***** MATERIAL TO PROCESS *****

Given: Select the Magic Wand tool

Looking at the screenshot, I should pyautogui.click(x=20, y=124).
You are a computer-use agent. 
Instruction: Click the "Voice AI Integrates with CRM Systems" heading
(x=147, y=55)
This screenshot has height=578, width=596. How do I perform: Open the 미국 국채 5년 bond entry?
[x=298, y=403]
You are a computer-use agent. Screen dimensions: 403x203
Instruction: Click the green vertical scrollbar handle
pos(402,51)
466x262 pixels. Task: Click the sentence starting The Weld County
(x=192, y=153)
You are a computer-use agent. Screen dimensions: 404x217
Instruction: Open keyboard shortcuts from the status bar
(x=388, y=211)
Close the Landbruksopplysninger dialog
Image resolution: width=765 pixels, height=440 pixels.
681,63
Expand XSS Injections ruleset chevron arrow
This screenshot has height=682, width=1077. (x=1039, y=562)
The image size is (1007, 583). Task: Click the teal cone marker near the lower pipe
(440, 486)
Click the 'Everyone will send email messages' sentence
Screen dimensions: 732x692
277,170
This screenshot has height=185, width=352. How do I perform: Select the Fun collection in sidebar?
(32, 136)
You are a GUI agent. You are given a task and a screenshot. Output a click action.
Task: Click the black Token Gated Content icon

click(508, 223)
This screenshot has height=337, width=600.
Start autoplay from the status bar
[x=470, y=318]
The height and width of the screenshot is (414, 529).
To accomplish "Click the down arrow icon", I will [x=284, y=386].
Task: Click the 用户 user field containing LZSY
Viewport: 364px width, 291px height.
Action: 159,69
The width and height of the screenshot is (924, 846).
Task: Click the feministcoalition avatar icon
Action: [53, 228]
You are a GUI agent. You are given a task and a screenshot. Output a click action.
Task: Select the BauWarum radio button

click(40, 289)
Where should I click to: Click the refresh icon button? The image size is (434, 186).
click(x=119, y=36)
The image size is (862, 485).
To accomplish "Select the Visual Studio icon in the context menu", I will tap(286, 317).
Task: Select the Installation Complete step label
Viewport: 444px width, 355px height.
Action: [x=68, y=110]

*****

YOUR INSTRUCTIONS - Copy out every item above line for line, changing nothing.

EXERCISE RESPONSE -
Given: Select the Magic Wand tool

Looking at the screenshot, I should pyautogui.click(x=20, y=124).
You are a computer-use agent. 
Instruction: Click the "Voice AI Integrates with CRM Systems" heading
(x=147, y=55)
This screenshot has height=578, width=596. How do I perform: Open the 미국 국채 5년 bond entry?
[x=298, y=403]
You are a computer-use agent. Screen dimensions: 403x203
Instruction: Click the green vertical scrollbar handle
pos(402,51)
466x262 pixels. Task: Click the sentence starting The Weld County
(x=192, y=153)
You are a computer-use agent. Screen dimensions: 404x217
Instruction: Open keyboard shortcuts from the status bar
(x=388, y=211)
Close the Landbruksopplysninger dialog
Image resolution: width=765 pixels, height=440 pixels.
681,63
Expand XSS Injections ruleset chevron arrow
This screenshot has height=682, width=1077. (x=1039, y=562)
The image size is (1007, 583). Task: Click the teal cone marker near the lower pipe
(440, 486)
Click the 'Everyone will send email messages' sentence
Screen dimensions: 732x692
277,170
This screenshot has height=185, width=352. How do I perform: Select the Fun collection in sidebar?
(32, 136)
You are a GUI agent. You are given a task and a screenshot. Output a click action.
Task: Click the black Token Gated Content icon

click(508, 223)
This screenshot has height=337, width=600.
Start autoplay from the status bar
[x=470, y=318]
The height and width of the screenshot is (414, 529).
To accomplish "Click the down arrow icon", I will [x=284, y=386].
Task: Click the 用户 user field containing LZSY
Viewport: 364px width, 291px height.
Action: 159,69
The width and height of the screenshot is (924, 846).
Task: Click the feministcoalition avatar icon
Action: [53, 228]
You are a GUI agent. You are given a task and a screenshot. Output a click action.
Task: Select the BauWarum radio button

click(40, 289)
Where should I click to: Click the refresh icon button? The image size is (434, 186).
click(x=119, y=36)
The image size is (862, 485).
To accomplish "Select the Visual Studio icon in the context menu", I will tap(286, 317).
Task: Select the Installation Complete step label
Viewport: 444px width, 355px height.
Action: [x=68, y=110]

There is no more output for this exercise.